(Material for this task)
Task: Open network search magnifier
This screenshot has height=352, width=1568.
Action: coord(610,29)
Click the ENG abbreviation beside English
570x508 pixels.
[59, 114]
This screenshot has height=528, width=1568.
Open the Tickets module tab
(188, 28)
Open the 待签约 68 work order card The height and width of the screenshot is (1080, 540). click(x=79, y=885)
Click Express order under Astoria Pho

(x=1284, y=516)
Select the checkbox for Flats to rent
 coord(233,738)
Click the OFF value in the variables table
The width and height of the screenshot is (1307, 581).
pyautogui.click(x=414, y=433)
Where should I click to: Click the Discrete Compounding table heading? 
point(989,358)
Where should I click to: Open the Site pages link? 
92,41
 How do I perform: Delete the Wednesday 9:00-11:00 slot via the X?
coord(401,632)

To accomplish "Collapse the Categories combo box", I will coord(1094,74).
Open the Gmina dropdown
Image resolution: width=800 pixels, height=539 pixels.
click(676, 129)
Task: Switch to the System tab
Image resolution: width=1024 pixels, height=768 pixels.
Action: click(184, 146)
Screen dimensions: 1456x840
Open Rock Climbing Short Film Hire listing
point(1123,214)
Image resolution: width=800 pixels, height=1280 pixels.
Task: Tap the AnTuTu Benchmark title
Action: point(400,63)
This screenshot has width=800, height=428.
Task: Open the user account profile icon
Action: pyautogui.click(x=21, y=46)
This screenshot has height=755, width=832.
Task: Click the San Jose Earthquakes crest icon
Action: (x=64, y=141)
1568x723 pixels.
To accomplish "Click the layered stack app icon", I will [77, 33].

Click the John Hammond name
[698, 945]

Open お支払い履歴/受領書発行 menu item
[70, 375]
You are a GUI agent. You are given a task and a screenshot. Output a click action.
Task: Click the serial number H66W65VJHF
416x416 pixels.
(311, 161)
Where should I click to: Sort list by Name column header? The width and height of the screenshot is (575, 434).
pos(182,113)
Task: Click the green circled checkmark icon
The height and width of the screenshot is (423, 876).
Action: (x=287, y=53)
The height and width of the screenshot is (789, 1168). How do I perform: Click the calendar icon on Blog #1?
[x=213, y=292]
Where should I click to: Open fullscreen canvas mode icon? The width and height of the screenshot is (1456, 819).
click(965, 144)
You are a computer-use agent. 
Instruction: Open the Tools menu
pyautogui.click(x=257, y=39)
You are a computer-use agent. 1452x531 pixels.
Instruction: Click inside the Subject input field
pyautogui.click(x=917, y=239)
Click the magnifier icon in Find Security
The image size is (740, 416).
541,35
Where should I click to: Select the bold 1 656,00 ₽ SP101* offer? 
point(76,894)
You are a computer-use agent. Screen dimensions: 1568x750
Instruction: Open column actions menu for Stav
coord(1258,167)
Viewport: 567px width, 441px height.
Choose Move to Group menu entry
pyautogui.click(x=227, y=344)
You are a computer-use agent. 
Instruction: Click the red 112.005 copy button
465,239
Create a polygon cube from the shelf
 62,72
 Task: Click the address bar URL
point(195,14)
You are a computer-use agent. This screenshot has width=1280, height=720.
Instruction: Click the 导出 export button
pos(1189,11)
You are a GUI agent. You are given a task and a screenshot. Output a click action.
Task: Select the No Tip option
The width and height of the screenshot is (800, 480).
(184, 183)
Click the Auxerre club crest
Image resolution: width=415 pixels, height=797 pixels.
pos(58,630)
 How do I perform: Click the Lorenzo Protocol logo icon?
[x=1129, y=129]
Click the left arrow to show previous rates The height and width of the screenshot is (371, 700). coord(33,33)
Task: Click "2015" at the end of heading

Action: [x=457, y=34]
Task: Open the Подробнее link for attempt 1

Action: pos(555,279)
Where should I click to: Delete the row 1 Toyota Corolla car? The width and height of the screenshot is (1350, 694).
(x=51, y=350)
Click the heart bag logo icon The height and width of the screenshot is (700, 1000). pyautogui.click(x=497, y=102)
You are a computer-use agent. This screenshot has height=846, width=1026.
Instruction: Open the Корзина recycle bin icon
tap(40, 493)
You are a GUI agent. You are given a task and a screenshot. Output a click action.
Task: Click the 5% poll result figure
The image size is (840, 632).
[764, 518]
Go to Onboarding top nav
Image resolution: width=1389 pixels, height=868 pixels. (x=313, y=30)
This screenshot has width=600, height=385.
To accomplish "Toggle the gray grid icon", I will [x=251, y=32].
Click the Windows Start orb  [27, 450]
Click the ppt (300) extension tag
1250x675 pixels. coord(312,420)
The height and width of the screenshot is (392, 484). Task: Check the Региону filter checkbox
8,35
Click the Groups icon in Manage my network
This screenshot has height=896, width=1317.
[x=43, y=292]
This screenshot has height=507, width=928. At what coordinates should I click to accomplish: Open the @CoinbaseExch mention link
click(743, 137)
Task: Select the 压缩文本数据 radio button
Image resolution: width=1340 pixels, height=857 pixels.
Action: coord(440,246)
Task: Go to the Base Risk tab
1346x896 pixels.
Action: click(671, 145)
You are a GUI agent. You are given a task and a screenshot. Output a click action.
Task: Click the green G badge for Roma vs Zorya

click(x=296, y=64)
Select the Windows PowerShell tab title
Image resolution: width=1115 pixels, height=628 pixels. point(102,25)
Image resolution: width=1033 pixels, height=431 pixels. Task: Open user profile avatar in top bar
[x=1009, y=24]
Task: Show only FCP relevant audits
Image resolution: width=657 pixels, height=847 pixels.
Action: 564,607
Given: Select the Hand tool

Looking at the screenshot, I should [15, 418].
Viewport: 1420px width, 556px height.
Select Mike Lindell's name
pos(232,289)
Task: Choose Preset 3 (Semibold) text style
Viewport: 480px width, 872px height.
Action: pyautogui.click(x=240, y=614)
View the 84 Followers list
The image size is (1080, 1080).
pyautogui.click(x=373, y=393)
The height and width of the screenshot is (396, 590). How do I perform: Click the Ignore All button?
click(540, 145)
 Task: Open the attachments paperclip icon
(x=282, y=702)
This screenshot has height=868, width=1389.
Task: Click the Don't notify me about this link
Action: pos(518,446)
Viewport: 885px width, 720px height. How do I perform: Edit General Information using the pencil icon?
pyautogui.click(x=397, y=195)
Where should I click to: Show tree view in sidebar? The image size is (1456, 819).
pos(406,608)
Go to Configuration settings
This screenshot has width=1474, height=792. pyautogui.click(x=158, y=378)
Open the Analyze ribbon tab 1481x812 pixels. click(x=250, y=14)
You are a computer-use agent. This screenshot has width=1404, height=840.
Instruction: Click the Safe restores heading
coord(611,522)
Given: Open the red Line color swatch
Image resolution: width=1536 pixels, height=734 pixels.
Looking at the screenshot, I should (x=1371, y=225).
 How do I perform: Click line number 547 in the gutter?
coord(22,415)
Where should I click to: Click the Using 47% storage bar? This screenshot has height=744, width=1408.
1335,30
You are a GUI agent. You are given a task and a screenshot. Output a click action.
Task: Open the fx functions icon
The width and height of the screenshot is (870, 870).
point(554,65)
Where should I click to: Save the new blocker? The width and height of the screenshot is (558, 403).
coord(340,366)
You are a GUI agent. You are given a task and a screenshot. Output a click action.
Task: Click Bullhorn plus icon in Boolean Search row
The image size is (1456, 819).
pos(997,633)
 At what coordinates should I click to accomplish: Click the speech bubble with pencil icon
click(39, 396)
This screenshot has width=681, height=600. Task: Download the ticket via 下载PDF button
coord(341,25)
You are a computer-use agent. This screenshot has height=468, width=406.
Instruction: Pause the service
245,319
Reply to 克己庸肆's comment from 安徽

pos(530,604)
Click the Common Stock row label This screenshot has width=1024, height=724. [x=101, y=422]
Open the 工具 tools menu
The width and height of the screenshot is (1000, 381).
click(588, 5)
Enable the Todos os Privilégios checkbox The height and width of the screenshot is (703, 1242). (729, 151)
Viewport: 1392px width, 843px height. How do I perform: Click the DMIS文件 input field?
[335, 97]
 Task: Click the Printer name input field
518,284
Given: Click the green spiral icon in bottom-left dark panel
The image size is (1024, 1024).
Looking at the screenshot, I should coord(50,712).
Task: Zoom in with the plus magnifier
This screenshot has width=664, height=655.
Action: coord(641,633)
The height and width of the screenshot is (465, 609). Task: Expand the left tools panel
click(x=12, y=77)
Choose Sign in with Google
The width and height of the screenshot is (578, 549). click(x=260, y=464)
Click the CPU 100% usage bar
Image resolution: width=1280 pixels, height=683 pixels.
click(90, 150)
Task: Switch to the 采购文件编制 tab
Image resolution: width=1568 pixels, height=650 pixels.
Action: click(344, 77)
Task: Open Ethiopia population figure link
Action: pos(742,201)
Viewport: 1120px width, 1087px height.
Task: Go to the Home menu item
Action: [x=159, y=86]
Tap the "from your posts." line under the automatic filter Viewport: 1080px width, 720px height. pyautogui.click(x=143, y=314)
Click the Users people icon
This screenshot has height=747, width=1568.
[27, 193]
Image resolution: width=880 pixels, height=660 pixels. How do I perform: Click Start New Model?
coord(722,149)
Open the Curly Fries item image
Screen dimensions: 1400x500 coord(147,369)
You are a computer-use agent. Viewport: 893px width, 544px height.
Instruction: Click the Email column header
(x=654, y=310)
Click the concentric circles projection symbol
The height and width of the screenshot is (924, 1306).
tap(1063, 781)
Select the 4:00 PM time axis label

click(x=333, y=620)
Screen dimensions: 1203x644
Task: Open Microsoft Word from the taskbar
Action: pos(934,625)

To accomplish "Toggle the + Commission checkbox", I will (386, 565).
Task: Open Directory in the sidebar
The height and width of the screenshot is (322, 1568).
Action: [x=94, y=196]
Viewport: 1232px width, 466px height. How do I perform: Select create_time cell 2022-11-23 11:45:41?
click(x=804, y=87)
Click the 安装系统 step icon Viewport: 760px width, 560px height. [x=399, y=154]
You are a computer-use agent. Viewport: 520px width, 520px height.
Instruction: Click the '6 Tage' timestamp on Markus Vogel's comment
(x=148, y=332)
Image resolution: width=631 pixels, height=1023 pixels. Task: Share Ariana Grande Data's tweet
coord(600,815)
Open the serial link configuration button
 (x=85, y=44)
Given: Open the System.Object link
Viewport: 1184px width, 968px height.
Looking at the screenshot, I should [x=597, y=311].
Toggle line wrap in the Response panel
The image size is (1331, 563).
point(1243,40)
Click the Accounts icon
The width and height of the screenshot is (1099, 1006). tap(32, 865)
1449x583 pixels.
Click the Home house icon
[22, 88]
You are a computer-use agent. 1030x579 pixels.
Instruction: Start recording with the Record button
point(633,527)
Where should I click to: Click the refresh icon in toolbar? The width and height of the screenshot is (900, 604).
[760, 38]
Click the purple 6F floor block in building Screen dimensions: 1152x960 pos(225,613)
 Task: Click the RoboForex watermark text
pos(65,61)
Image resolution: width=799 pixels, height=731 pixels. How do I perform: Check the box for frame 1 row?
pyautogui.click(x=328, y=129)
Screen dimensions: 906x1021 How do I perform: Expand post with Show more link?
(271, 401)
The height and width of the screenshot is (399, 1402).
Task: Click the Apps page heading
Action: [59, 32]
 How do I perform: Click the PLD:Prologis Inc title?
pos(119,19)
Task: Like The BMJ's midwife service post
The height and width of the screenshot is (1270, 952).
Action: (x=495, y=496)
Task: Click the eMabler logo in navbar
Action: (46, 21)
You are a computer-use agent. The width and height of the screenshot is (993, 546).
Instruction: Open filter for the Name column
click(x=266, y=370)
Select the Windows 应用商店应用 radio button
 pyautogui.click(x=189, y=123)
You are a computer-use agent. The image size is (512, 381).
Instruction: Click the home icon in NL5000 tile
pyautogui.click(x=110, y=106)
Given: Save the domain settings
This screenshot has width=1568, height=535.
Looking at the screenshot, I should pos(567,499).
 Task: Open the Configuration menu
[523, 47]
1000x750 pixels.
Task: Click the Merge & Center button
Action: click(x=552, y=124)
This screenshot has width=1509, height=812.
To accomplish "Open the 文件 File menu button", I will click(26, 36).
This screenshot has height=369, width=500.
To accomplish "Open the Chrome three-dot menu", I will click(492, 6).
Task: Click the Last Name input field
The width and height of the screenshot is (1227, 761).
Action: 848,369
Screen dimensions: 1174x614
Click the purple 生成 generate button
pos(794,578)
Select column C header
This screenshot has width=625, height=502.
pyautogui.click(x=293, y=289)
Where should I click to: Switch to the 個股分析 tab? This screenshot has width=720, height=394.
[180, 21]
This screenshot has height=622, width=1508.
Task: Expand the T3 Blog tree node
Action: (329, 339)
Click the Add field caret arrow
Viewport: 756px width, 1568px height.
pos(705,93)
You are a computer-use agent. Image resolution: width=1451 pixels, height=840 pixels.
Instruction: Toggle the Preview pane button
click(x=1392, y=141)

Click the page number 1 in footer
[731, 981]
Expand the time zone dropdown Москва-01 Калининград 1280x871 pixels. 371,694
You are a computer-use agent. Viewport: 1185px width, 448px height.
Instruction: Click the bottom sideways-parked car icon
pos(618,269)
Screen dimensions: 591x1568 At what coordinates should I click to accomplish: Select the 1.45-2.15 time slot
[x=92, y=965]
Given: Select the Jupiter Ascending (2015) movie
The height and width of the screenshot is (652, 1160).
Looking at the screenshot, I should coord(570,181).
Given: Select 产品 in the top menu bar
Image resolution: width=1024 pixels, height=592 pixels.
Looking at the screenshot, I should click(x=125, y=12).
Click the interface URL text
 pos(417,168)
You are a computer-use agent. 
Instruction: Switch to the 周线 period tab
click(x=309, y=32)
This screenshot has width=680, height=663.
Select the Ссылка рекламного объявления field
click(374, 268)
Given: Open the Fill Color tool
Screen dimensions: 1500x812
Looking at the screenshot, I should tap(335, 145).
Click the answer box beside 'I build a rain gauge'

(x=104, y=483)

(Exercise prompt) From the listing above, copy out the lines unchanged, starting at the line that contains "How do I perform: Delete" and ending at the line that contains "Action: click(184, 146)", with both of those lines included.

(Output for this exercise)
 How do I perform: Delete the Wednesday 9:00-11:00 slot via the X?
coord(401,632)

To accomplish "Collapse the Categories combo box", I will coord(1094,74).
Open the Gmina dropdown
Image resolution: width=800 pixels, height=539 pixels.
click(676, 129)
Task: Switch to the System tab
Image resolution: width=1024 pixels, height=768 pixels.
Action: click(184, 146)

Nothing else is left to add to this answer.